Seth Lakeman provides a different sound
When it came to working on his latest album folk singer Seth Lakeman knew he wanted to do something a bit different.
“The sound that most people associate with me involves a fiddle but this time I wanted to do something instrumental like strings or use voices,” he reveals. “I was at a charity gig and heard Wildwood Kin perform.
“I loved their voices and they had such raw talent, it was exactly the thing I was looking for.”
After their set Seth and the Exeter indie/Americana trio, comprising of two sisters Beth and Emilie Kay and their cousin Meghann Loney, got chatting and recorded a quick demo on his phone.
“I sent it over to producer Ethan Jones and he loved it and it went from there,” Seth adds. “I have been a fan of Ethan’s for a while and have seen him live quite a few times.
“He has worked with the likes of Paul McCartney, Ryan Adams and Laura Marling so I knew his style of sound.
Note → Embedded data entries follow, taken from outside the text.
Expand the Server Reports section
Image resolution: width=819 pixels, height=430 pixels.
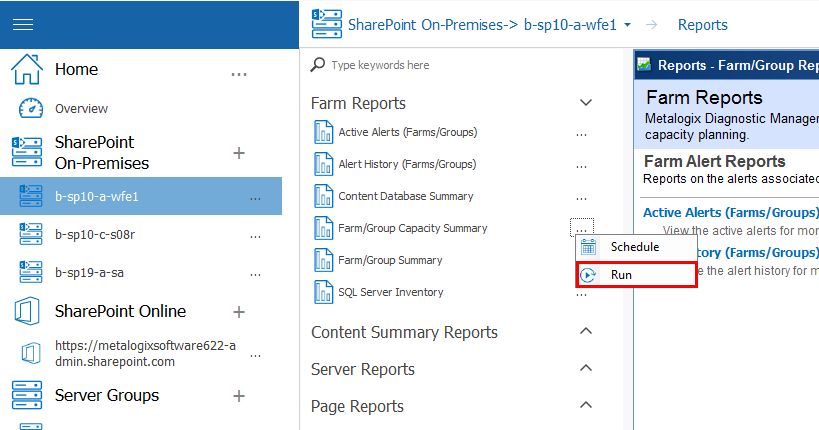(586, 369)
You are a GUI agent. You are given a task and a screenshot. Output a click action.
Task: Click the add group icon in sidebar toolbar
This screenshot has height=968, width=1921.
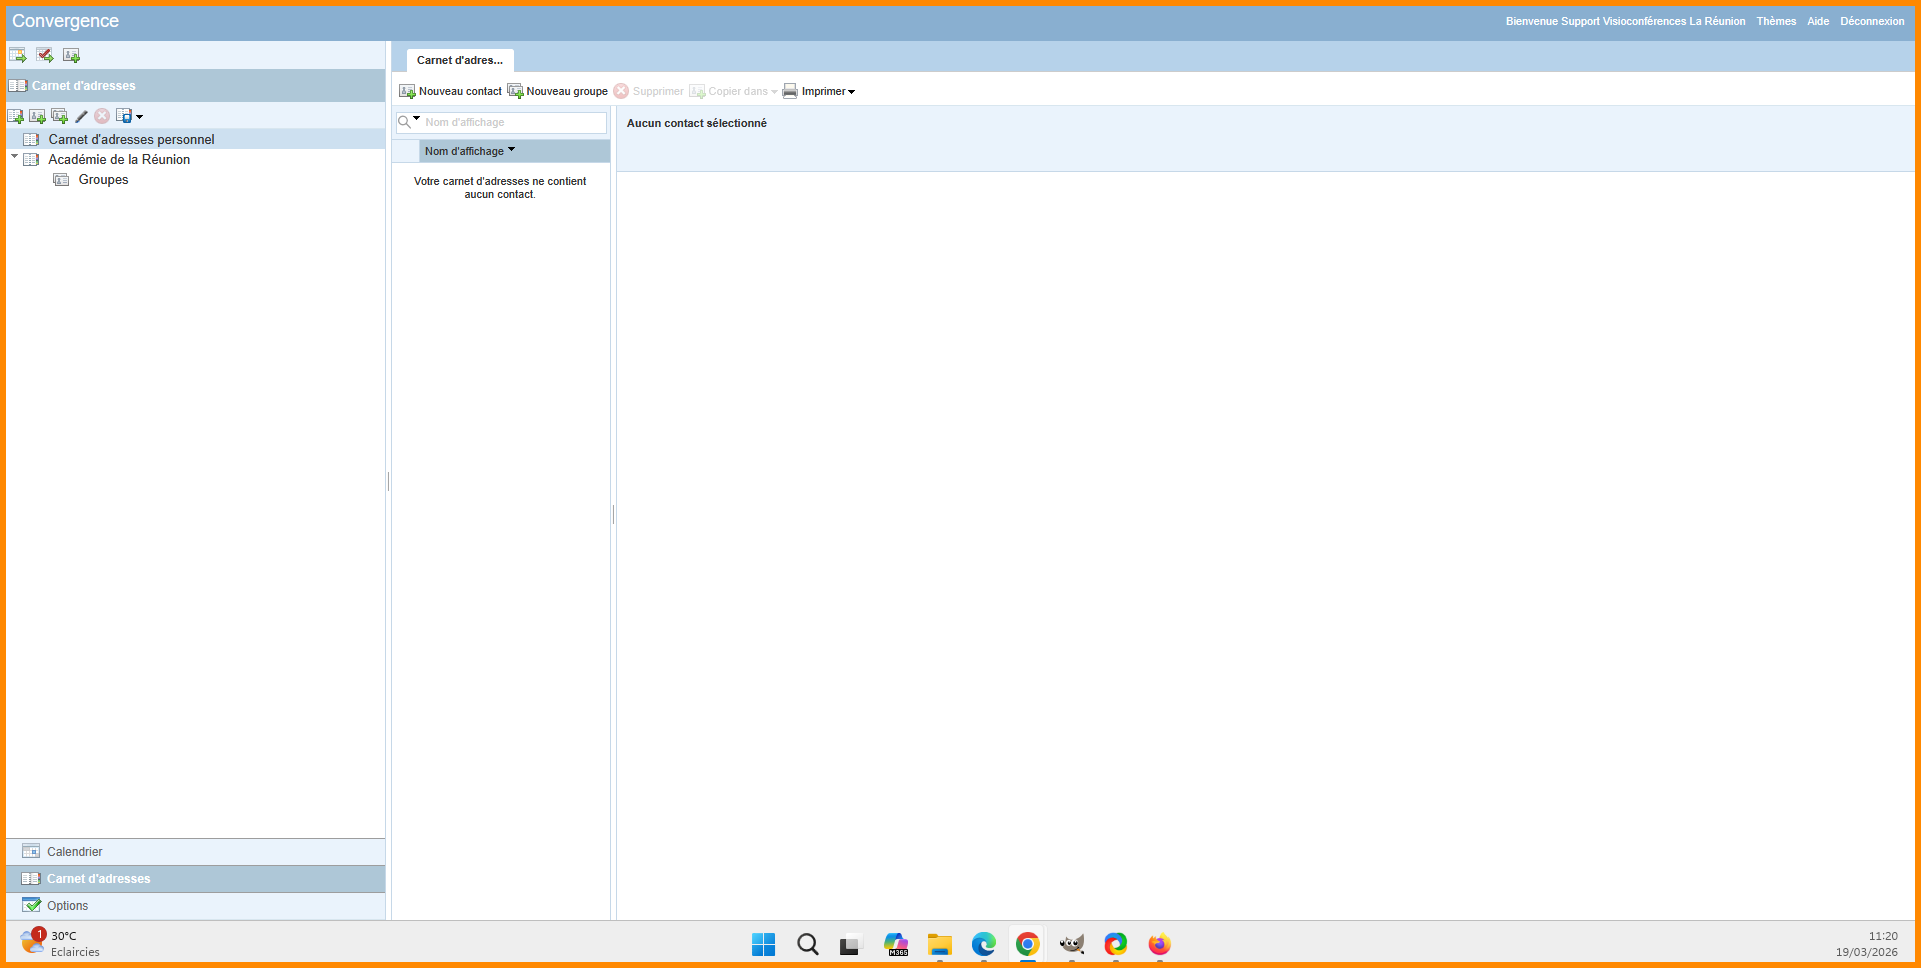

“The album was a little out of my comfort zone to produce but I knew it would be perfect for him.”
Ballads of the Broken Few took Seth a year-and-a-half to write, but was recorded fairly quickly.
“We met in a neutral place, a house with loads of space,” recalls Seth. “It was a little bit daunting on the first day but Ethan is such a chilled-out guy that we would often all just have a jamming session.”
As a singer/songwriter Seth is proud he has been able to help a new act break into the industry.
“I have been around quite a few years now,” he smiles. “The music industry is really tough and a hard place to get into.
“It is great to be able to help those starting out.
“I think we sometimes forget there are many people out there in their bedrooms writing songs, trying to get heard.
“I really feel that talent shows are harming people’s creativity and it is mainly about playing other people’s songs.”
At the end of the year Seth, his band and Wildwood Kin will be heading out on the road with stops in Portsmouth and Brighton.
He is also headlining one of the days of the Priory Park festival in Chichester, other acts including Sophie Ellis Bextor, The Feeling and the Manfreds with Paul Jones.
“The tour will be mainly the new album but for festivals I think it can be quite challenging to expect an audience to engage with new material,” says Seth. “So in Chichester it will be mainly old songs with a couple of new ones.
“It is a good way for new people to hear my music for the first time as well.”
It seems that while the sound is a step away from what his fans might be used to, first reactions have been positive.
“We played about four or five shows before Christmas with the new stuff and people seemed to really like it,” he says.
And working as part of a musical ensemble with Wildwood Kin is something Seth admits he is used to.
“I have been in bands with my brothers Sam and Sean,” he adds. “It meant I knew what to expect when working with the Wildwood trio.”
Part of The Lakeman Brothers, they released their debut album Three Piece Suit in 1994 and the singer’s most recognisable solo song is probably Kitty Jay. The album, of the same name, was Seth’s second solo offering and saw him earn a Mercury Music Prize nomination in 2005.
The singer goes from strength to strength over the years, and even though he describes Ballads of the Broken Few as just ‘a viola and four voices’, it is a step away from what people are used to but one that is sure not to disappoint.
Seth will also be back on the south coast later on this year touring with Wildwood Kin and playing his new album Ballad of the Broken Few.